Bill Bennett, secretary of education in the Reagan administration, said the Iraq Study Group, prominently in the news lately, "would have been better with Jeane Kirkpatrick on it. ... She had no patience with tyrannies, said they had to be confronted, you couldn't deal with tyrannies, that there were some people you could work with -- these people you couldn't."
Kirkpatrick once referred to herself as a "lifelong Democrat."
She actually switched to the GOP in early 1985, four years after Reagan sent her to New York for the U.N. job. She took with her a reputation as a hard-liner on foreign policy. Because of this, she often was a lightning rod for the opposition. In some respects, she shared Bolton's controversial profile. Bolton recently said he would resign when it became clear the Senate would not approve him full-time as U.N. ambassador.
Describing his work with Kirkpatrick at the American Enterprise Institute, where she had been a senior fellow, Bolton told reporters Friday: "When I was at AEI in the late '90s for most of that time our offices were right next to each other and. ..."
His voice then broke, and, near tears, he closed his eyes briefly, cleared his throat and continued in a quavering voice, "I benefited very greatly. It really is very sad for America, but she will be greatly missed."

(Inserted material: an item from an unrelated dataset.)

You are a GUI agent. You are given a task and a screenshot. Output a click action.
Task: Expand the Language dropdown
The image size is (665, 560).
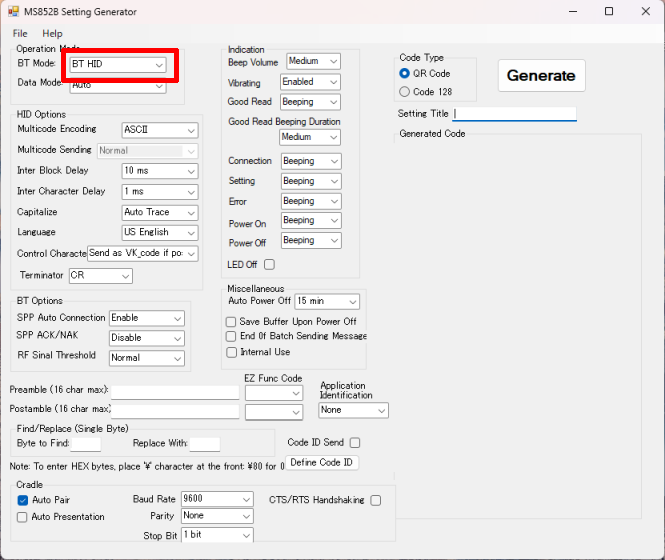(159, 232)

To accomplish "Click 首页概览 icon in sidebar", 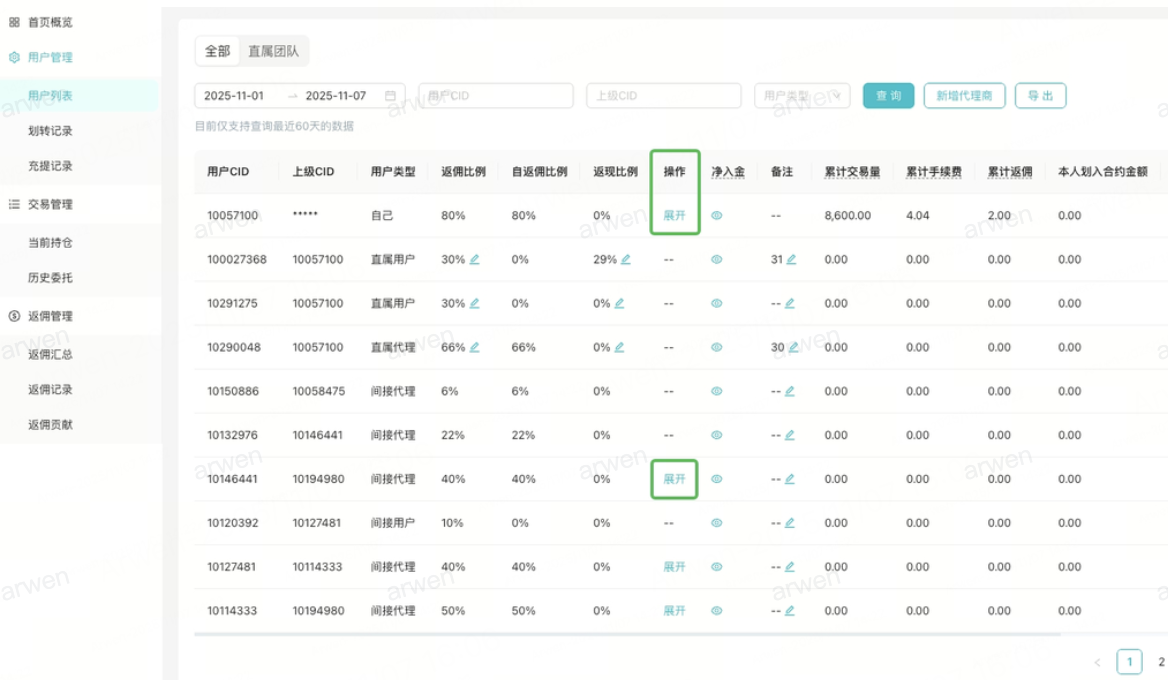I will pyautogui.click(x=14, y=22).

In a speech to the Republican National Convention that nominated Reagan for a second term in 1984, Kirkpatrick castigated the Democrats as not blaming guerrillas and their Soviet allies "when Marxist dictators shoot their way into power in Central America."
"They always blame America first," she said.
Born Jeane Duane Jordan in Duncan, Okla., she was graduated from Barnard College in New York in 1948 and then received her master's degree and doctorate from Columbia.
During her early academic career she was a Marxist and joined the youth section of the Socialist Party of America.
Kirkpatrick considered seeking the Republican presidential nomination that went to George H. W. Bush in 1988. She stopped that process short, however, retreating to the position that she would accept the No. 2 slot if asked.
She is survived by two sons, Stuart, a Buddhist minister in Ann Arbor, Mich., and John, a lawyer in Miami, Fla. A third son, Douglas, died earlier this year. Her husband of 40 years, Evron, died in 1995.